#### [Text shown]
[start]

Jiedushi of Zhendong Circuit (鎮東軍節度使)
- Tenure: 927 – 941 (Acting: 923–927)
- Predecessor: Qian Liu
- Successor: Qian Hongzuo
- Deputy: Pi Guangye

Jiedushi of Zhenhai Circuit (鎮海軍節度使)
- Tenure: 927 – 941 (Acting: 923–927)
- Predecessor: Qian Liu
- Successor: Qian Hongzuo
- Born: 30 November 887 Hang Prefecture, Tang dynasty
- Died: 17 September 941 (aged 53) Hangzhou, Wuyue
- Burial: Tomb of Qian Yuanguan (in modern Xiaoshan District, Hangzhou)

Full name
- Family name: Qián (錢); Given name: Initially Chuánguàn (傳瓘), later Yuánguàn (元瓘) (changed 932);

Era dates
- Adopted the era names of Later Tang: Changxing (長興): 932–933 Yingshun (應順): 934 Qingtai (清泰): 934–936 Adopted the era name of Later Jin: Tianfu (天福): 936–941

Posthumous name
- King Wénmù (文穆王, "civil and solemn")

Temple name
- Shìzōng (世宗)
- House: Qian
- Dynasty: Wuyue
- Father: Qian Liu
- Mother: Lady Chen

= Qian Yuanguan =

King of Wuyue from 932 to 941

Qian Yuanguan (錢元瓘) (30 November 887 – 17 September 941), born Qian Chuanguan (錢傳瓘), also known by his temple name as the King Shizong of Wuyue (吳越世宗), courtesy name Mingbao (明寶), was the second king of Wuyue during the Five Dynasties and Ten Kingdoms period of China. He ascended to the throne in 932, when his father Qian Liu (King Taizu) left the state in his hands, to 941. He was the father to all three of Wuyue's subsequent kings.

== Early life ==
Qian Chuanguan was born in 887, during the reign of Emperor Xizong of Tang, at a time when his father Qian Liu was serving as the prefect of Hang Prefecture (杭州, in modern Hangzhou, Zhejiang), loosely as a vassal of the warlord Dong Chang the military governor (Jiedushi) of Weisheng Circuit (威勝, headquartered in modern Shaoxing, Zhejiang). He was Qian Liu's seventh son, and his mother was Qian Liu's concubine Lady Chen.

[end]

In the text on Qian Yuanguan, start at the words "- House: Qian" and stop after "Wuyue's subsequent kings.". Output that passage word for word.

#### [Recorded information]
[start]

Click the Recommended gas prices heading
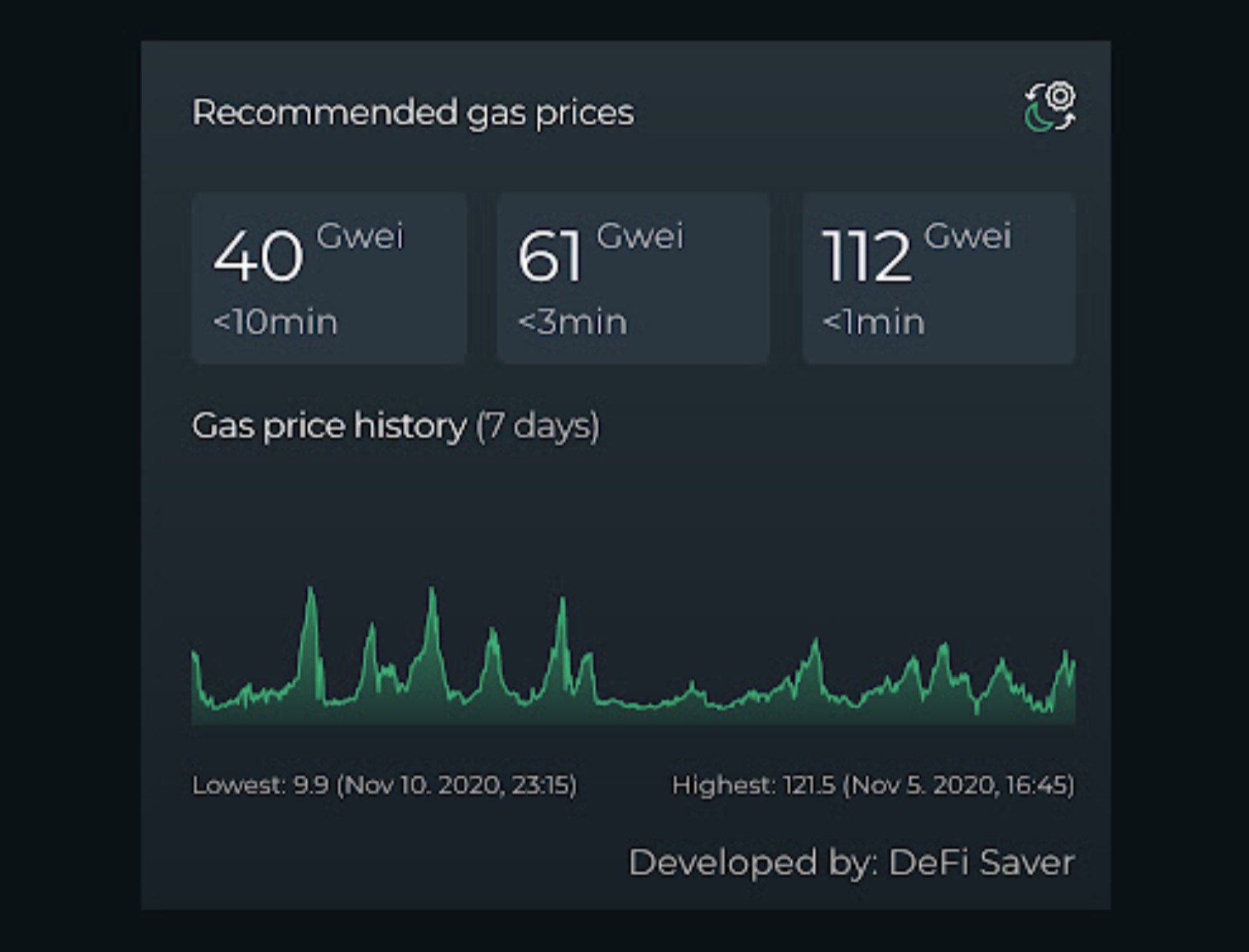Image resolution: width=1249 pixels, height=952 pixels. (413, 112)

[end]

#### [Task result]
- House: Qian
- Dynasty: Wuyue
- Father: Qian Liu
- Mother: Lady Chen

= Qian Yuanguan =

King of Wuyue from 932 to 941

Qian Yuanguan (錢元瓘) (30 November 887 – 17 September 941), born Qian Chuanguan (錢傳瓘), also known by his temple name as the King Shizong of Wuyue (吳越世宗), courtesy name Mingbao (明寶), was the second king of Wuyue during the Five Dynasties and Ten Kingdoms period of China. He ascended to the throne in 932, when his father Qian Liu (King Taizu) left the state in his hands, to 941. He was the father to all three of Wuyue's subsequent kings.